# Dataset excerpts:
---
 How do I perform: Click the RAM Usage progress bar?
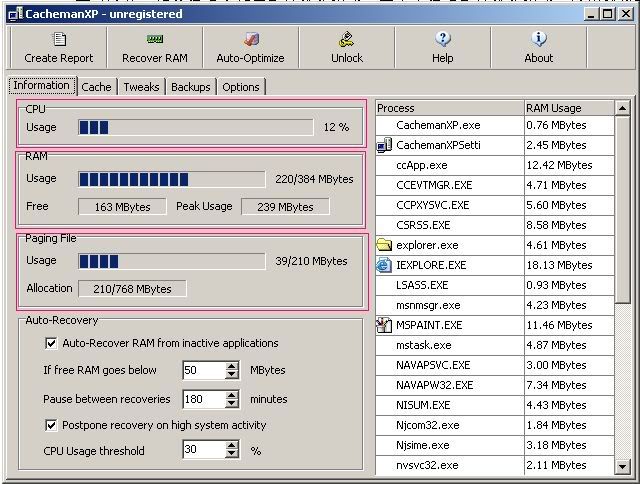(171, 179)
---
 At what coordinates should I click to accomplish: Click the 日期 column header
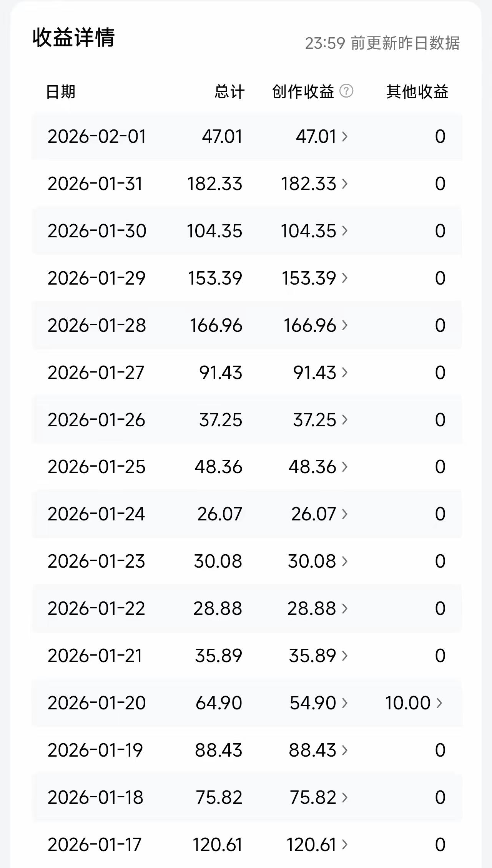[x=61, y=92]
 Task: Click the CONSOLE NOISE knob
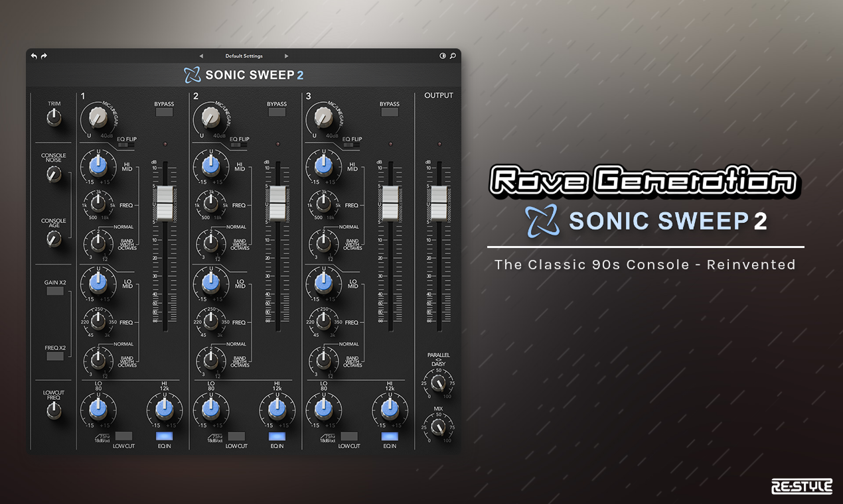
---
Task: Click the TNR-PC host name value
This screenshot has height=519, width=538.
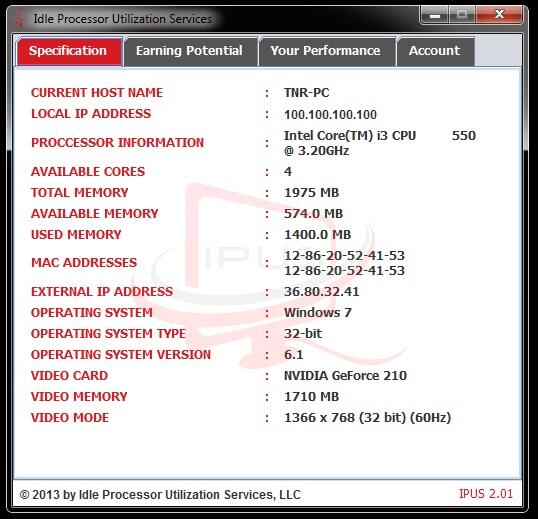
---
# Activity:
Each line of the entries above that contains "Task" is to be copied.

# Response:
 Task: Click the CONSOLE NOISE knob
Task: Click the TNR-PC host name value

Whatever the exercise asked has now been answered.